My ph is 7.6 and my plants are growing just fine i am even able to grow pheonix moss. even though it grows slower because i have low light but it is able to sustain its growth. my java moss is the same in my tank. from what i can tell java moss grows even in a bucket as i have some sitting in my bucket for 2 weeks and still looking good lol. 

You cant compare your tank to your friends there's too many different variables in play.


----------



## ppaskova (Apr 27, 2010)

Thanks again. What do you think about PH stabilization tabs like PH down or Right PH (to PH 7.0) ?


----------



## pyrrolin (Jan 11, 2012)

If his ph is 6.5, I am betting they are using c02 which helps plants and lowers ph as a side effect.

Your ph is fine


----------



## Darkblade48 (Jan 28, 2008)

ppaskova said:


> Thanks again. What do you think about PH stabilization tabs like PH down or Right PH (to PH 7.0) ?

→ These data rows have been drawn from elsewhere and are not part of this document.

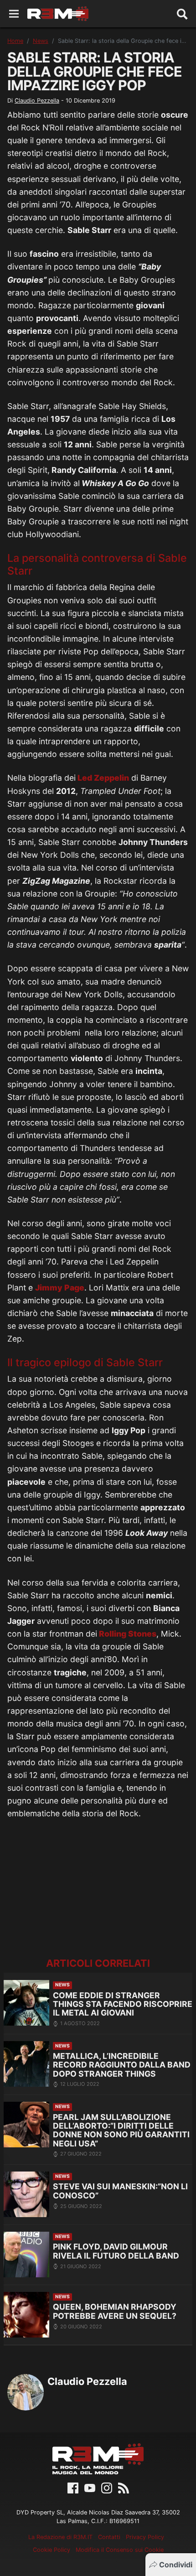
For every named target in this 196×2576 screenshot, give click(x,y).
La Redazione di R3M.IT (60, 2537)
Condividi (175, 2564)
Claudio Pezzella (37, 100)
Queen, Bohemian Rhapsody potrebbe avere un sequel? (114, 2311)
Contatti (109, 2537)
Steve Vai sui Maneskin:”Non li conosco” (120, 2191)
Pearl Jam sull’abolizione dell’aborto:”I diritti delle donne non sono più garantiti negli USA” (121, 2130)
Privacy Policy (145, 2537)
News (40, 40)
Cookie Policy (51, 2549)
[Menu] (14, 14)
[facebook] (72, 2487)
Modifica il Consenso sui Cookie (120, 2549)
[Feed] (123, 2487)
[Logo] (57, 14)
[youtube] (89, 2487)
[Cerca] (182, 14)
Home (15, 40)
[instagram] (106, 2487)
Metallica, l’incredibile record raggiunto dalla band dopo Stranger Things (122, 2065)
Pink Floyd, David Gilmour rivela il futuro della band (116, 2251)
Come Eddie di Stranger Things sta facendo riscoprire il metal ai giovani (122, 2004)
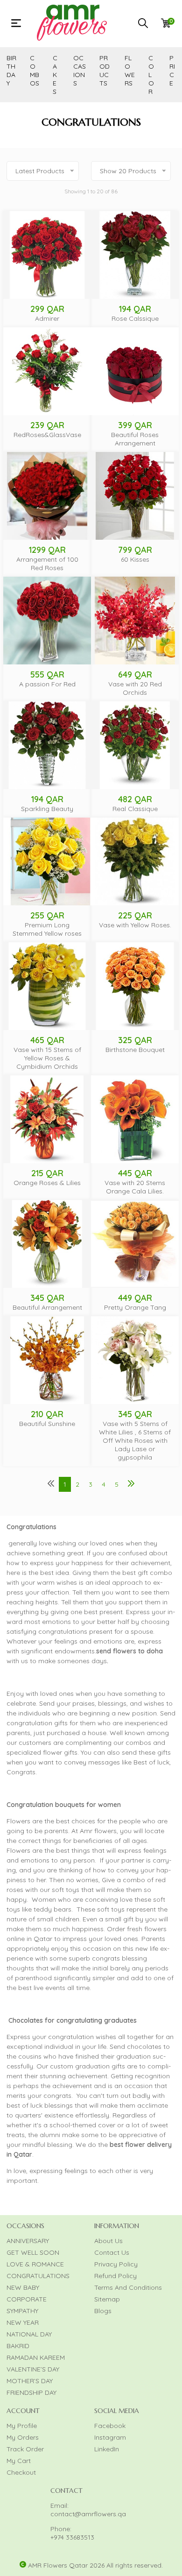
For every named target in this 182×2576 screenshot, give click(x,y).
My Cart (19, 2460)
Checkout (21, 2472)
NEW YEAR (23, 2322)
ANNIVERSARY (28, 2241)
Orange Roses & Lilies (47, 1183)
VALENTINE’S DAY (33, 2369)
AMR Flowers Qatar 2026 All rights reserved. (95, 2565)
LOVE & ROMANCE (35, 2264)
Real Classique (135, 809)
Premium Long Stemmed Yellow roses (47, 929)
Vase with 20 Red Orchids (135, 688)
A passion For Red (47, 684)
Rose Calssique (135, 318)
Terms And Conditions (128, 2287)
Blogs (103, 2311)
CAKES (55, 75)
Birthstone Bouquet (135, 1049)
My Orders (23, 2437)
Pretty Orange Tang (135, 1307)
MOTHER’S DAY (30, 2381)
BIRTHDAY (11, 70)
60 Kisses (135, 559)
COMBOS (34, 70)
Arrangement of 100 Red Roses (47, 563)
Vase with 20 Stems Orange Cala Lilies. (135, 1187)
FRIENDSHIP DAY (31, 2392)
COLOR (151, 75)
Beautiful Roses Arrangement (135, 439)
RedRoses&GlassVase (47, 435)
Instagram (110, 2437)
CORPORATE (27, 2299)
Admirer (47, 318)
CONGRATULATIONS (38, 2276)
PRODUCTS (104, 70)
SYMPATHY (22, 2311)
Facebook (110, 2425)
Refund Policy (115, 2276)
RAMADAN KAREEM (36, 2357)
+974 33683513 (72, 2537)
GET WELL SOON (33, 2252)
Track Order (25, 2449)
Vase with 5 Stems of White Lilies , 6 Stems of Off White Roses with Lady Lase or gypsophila (135, 1440)
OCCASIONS (79, 70)
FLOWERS (130, 70)
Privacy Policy (116, 2264)
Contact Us (111, 2252)
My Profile (22, 2425)
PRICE (172, 70)
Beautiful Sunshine (47, 1423)
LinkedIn (106, 2449)
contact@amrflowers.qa (88, 2514)
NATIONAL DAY (29, 2334)
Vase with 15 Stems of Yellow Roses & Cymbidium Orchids (47, 1058)
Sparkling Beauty (47, 809)
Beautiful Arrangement (47, 1307)
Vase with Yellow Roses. (135, 925)
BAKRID (18, 2346)
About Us (108, 2241)
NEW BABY (23, 2287)
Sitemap (107, 2299)
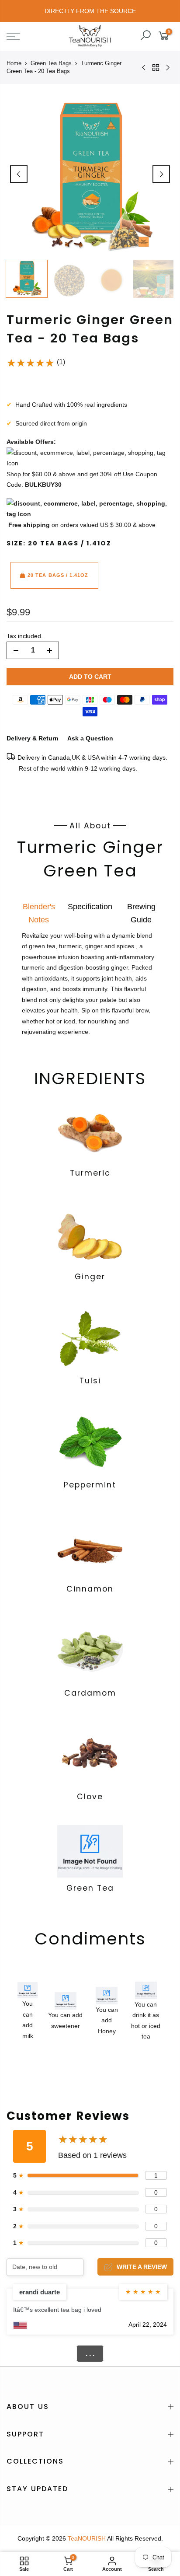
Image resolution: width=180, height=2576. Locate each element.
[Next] (161, 174)
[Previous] (19, 174)
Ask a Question (90, 738)
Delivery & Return (33, 738)
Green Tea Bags (51, 63)
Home (14, 63)
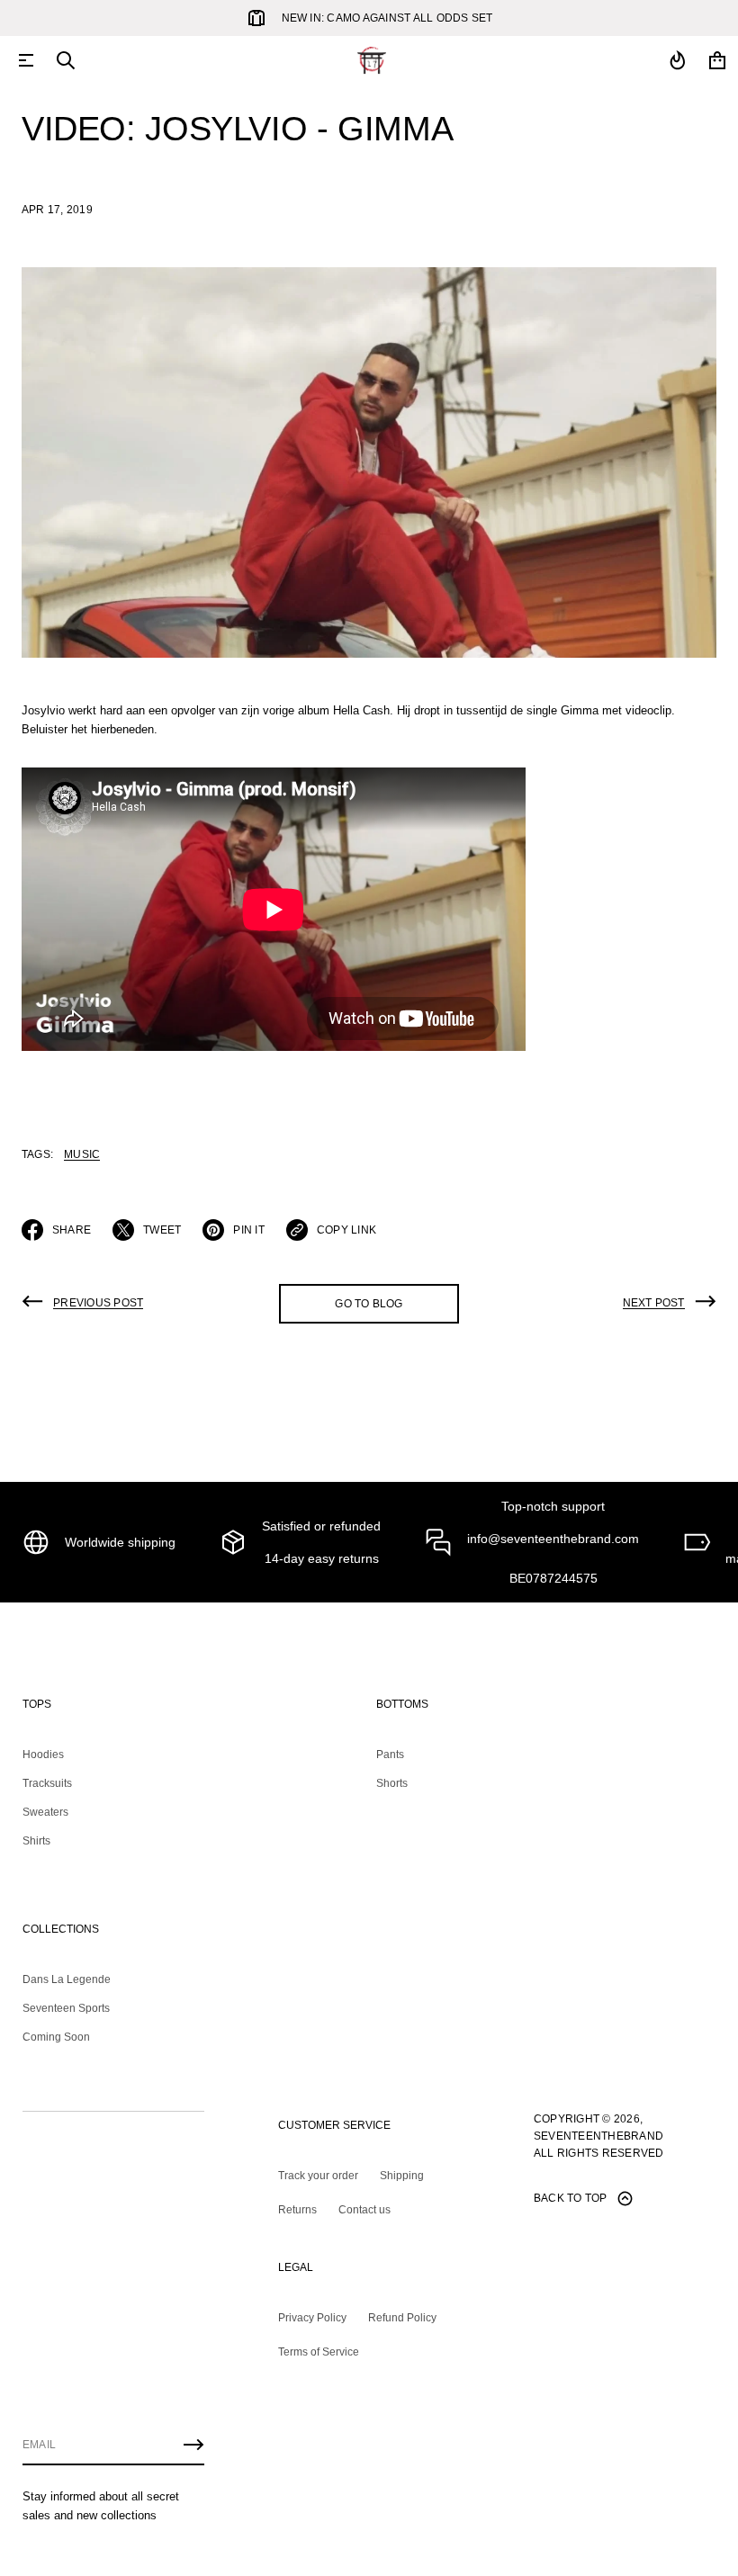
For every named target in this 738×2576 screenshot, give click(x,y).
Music (82, 1154)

I think your pH is also fine. I grow plants fine in Toronto tap water (low light).

If you want to lower your pH, as mentioned, the best way is to use CO2. I would advise against using chemicals to lower the pH, as they will increase your TDS, and will most likely lead to a bouncing pH value (which can be harmful to livestock).


----------



## Fishfur (Mar 4, 2012)

I've had java moss, among others, in most of my tanks, including a pair of 2.5 G ones for quite awhile now. It's ordinary tap water, nothing added but Prime, and not a lot of light, and it grows just fine. Not very fast, but it grows, for sure. 

If fed and given more light, it grows faster, but the pH does not seem to affect it at all. It's not a very fussy plant, being able to adapt to a wide variety of conditions, even brackish water if you acclimate it slowly.


----------